Geopoetics, a word coined by Kenneth White, offers a great richness, despite pessimism, global warming and ‘the war on terror’. We still have our lives: avenues opening up, for single-minded exploration, moving alone or in groups, within a vast landscape that begins locally and spreads out across the globe. The sanctity of the earth we have ignored in our impoverishment of soul, and ravaged in our greed and brute desire for power. An alienation that extends out from our own being, places in jeopardy everything else. Historically affronted by all things wild, we destroy in our attempt to neuter that which we have no control over.

I move the topic away from the particular, – a mistake. It lives in the grass blade and the ant; soil profiles and rock strata; taste of parsnips and mint; sound of crow and goldfinch; smell of rain; gravel and shale under-foot. A great richness indeed, but which may be seen only by opening our senses, our ‘doors of perception’. My own approach is on foot, with a good walking stick in my grip. Not hurrying, respectfully moving through landscape wide-awake.

I work as a nature reserve warden. As a boy I was educated in a Catholic school and left as soon as I was able, aged 15. This is pertinent to the present topic only in one question: which we were asked repeatedly during those years. “Do you have a vocation?” A mysterious notion: a lying in bed like the Biblical Samuel and the voice calling to us out of the darkness. And yet, how simple it in fact is: we are called by the thing we love. In my own case the world of nature, the world of wild things, the wild things themselves.

Down by Clacknaharry in Inverness, along the Beauly Firth: with the cries of herring gulls ringing in our ears, we scanned the choppy water in search of otter or seal, without success. A young child of about 8 spoke to us, ‘Had we seen the dolphins?’ She spoke of her love of these creatures and how lucky she was to live there. We looked where she pointed and there they were: bottle-nose dolphins cresting the waves, playful as puppies. Geopoetics is vitally alive in our response to this world. The land calls to us out of the livingness of things. However, we don’t always have to see a thing to take delight in its existence and the seals and the otters are alive within our inner seeing. We know they exist along that rugged coast. What we must not do is take them for granted.

‘Geopoetics’, how the word grows on me: earth-rock-stone-humus and the beings thereof, in all their multiplicity, and our response to them.
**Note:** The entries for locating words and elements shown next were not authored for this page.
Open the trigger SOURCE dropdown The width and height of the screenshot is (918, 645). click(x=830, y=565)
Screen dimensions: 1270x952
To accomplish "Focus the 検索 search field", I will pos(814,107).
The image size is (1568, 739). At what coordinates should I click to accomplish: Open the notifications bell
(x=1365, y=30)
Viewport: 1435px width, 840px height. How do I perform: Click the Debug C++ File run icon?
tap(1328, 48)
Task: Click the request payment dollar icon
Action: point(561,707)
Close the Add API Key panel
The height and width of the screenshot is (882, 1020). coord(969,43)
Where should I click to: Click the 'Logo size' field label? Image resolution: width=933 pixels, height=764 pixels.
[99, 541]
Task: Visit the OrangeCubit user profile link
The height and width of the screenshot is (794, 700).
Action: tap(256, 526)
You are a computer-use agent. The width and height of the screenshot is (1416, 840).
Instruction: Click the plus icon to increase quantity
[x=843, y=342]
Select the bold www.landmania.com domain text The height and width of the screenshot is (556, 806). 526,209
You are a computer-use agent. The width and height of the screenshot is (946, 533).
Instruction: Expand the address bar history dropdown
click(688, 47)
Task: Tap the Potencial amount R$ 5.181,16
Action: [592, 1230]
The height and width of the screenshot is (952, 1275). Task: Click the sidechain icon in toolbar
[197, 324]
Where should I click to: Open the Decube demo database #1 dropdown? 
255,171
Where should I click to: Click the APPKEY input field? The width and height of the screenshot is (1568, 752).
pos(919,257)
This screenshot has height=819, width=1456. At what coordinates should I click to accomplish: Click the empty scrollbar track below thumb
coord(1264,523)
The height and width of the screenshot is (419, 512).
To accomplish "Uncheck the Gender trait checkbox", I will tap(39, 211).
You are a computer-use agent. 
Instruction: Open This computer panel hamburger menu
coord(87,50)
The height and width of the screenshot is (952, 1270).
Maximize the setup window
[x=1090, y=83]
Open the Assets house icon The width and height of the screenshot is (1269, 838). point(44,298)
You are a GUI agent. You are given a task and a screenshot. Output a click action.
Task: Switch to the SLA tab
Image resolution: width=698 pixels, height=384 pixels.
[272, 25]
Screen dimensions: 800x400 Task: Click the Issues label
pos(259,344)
Kenneth White refers to opening, widening, making clear, revealing and celebrating the pathways, creating, reading the signs along the trail left by our ancestors; creating new ones, by following the lands natural contours. What does the word actually mean? It is about recovering our soul-response to that which surrounds us, even in the city. Geopoetics is not just about the countryside! When we look at them, buildings cease to be mere corporate conglomerates, impersonal towers of Babel. The stone out of which they were wrought, cries out to be seen, touched and appreciated. Igneous or sedimentary, stone has a very specific history and structure. Buildings reveal too, the aesthetics revered at the time of their construction. A walk through the city is a walk through a history of values, a huge topic in itself.

Fundamentally, `geopoetics’ is about waking up to the world and may be regarded as a tree with branches reaching out in all directions, with each twig dividing into a further flowering of form and expression, offering a viable approach to a range of disciplines: from poetry to painting, from geology to geography.

Down the years the land is opened up by means of plough and pen; genius of place invoked and spoken to: flowers and birds, insects and trees, foxes and amphibians seen and taken account of, or else ignored and exploited by those blind and deaf to the qualities of spirit and feeling inherent in the world.

The word ‘poetics’ implies the study of particular things, themes, or principles, with a view to discovering the poetry at the heart of them. Geopoetics is concerned with mining for the gems hidden within the everyday sights and sounds of the landscape. My own concern is with Gaia and her offspring, with the beauty inherent in all life and what this offers in terms of my own aliveness.

As a philosophy or mode of being, Geopoetics demands engagement, active interaction with the world at hand, without gloves. Life demands no intermediary, no initiated priesthood to explain or reveal itself to us. We experience ourselves as we encounter our world. ‘All real living is meeting’, wrote Martin Buber. The heart of Buber’s philosophy being an ‘I-Thou’ reciprocity, this is a useful key to what White is alluding to. Geopoetics is essentially about presence, being, there, here, where we are. It is about being awake.

For those of us living within inner cities, it’s easy to feel bereft of wildness and we watch TV programmes and dream of the Galapagos or the Masai Mara. What I would like to see is a waking up to back-gardens, and a raising of consciousness about the patch of ground at the end of the street.